:: Information given ::

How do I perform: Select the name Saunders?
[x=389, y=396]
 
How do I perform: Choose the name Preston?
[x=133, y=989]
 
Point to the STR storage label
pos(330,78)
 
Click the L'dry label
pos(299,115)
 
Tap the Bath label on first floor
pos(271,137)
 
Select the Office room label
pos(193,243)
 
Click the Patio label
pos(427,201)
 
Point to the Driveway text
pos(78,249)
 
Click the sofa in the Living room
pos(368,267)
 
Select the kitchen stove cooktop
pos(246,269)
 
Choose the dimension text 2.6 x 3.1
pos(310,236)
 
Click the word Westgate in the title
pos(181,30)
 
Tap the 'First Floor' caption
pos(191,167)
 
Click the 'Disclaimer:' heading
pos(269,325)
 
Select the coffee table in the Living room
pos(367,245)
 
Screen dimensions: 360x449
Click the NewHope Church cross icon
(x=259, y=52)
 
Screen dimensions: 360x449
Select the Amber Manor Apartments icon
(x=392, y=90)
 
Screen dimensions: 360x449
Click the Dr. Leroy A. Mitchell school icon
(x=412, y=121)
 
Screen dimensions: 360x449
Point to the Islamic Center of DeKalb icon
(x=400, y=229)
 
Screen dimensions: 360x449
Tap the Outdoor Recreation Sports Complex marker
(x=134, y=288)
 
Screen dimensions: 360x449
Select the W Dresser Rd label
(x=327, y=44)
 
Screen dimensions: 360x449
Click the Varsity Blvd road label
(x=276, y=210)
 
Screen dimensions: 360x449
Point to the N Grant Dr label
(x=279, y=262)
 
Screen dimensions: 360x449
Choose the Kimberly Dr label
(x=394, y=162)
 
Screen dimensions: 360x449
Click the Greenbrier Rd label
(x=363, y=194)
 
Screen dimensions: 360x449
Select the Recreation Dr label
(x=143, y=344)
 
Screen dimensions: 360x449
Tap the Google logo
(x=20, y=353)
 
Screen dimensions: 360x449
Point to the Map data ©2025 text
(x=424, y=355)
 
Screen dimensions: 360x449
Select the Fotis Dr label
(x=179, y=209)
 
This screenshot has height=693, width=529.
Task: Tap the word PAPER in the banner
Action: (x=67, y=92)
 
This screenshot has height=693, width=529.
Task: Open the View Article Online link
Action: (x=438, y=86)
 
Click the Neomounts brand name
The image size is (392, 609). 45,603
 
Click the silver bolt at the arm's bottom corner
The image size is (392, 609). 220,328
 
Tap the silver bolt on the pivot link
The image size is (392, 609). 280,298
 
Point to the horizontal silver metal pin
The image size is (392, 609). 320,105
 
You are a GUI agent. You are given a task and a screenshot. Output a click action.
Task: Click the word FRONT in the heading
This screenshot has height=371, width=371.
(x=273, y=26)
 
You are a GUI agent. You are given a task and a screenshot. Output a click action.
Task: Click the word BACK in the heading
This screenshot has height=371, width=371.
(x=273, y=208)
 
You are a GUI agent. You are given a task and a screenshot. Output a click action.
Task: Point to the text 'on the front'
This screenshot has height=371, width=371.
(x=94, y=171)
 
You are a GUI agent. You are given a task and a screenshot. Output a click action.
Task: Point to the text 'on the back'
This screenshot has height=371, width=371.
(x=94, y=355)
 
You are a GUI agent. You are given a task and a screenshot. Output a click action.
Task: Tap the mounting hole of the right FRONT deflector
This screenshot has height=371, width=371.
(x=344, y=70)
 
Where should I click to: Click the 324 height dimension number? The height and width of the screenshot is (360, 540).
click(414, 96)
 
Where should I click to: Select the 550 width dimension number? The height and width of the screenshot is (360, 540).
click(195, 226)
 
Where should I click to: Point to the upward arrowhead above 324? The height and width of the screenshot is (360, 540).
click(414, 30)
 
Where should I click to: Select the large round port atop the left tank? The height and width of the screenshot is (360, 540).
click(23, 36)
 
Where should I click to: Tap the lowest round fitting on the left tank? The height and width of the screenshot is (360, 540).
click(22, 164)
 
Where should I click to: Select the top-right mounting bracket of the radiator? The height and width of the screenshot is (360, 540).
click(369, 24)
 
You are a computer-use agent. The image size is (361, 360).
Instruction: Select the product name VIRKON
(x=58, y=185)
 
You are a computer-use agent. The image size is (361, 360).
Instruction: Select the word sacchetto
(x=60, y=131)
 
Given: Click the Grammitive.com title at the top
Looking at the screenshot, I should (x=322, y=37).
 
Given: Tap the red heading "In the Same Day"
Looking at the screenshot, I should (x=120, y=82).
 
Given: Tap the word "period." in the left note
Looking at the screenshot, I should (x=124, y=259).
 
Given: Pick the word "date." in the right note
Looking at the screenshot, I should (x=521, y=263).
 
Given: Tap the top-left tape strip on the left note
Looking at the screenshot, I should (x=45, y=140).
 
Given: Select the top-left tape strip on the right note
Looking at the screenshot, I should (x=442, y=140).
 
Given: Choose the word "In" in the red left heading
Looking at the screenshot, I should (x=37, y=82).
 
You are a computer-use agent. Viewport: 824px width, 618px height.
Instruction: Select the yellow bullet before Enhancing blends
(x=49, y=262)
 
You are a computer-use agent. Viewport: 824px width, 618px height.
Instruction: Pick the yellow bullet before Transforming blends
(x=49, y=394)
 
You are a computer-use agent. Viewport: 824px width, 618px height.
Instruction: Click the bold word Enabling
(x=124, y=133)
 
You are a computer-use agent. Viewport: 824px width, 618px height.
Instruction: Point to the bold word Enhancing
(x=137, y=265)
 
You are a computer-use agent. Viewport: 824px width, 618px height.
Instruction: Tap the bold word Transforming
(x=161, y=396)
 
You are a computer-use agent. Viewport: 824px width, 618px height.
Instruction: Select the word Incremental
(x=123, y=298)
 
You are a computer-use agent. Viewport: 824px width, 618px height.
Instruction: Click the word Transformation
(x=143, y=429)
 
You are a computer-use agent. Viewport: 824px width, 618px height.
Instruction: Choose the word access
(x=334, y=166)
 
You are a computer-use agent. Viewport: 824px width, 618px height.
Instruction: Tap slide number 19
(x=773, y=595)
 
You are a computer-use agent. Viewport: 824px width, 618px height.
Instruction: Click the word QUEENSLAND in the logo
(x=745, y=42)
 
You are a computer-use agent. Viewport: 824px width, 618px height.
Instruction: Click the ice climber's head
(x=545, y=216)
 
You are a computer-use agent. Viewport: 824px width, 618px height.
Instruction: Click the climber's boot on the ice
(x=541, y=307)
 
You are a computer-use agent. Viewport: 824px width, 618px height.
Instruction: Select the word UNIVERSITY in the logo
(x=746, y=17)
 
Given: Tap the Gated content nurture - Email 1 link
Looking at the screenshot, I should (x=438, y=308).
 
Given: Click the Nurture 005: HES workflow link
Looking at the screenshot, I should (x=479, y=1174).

:::

Instruction: List every line of the material above that contains the word "round", copying each line in full.

Solution below:
Where should I click to: Select the large round port atop the left tank? The height and width of the screenshot is (360, 540).
Where should I click to: Tap the lowest round fitting on the left tank? The height and width of the screenshot is (360, 540).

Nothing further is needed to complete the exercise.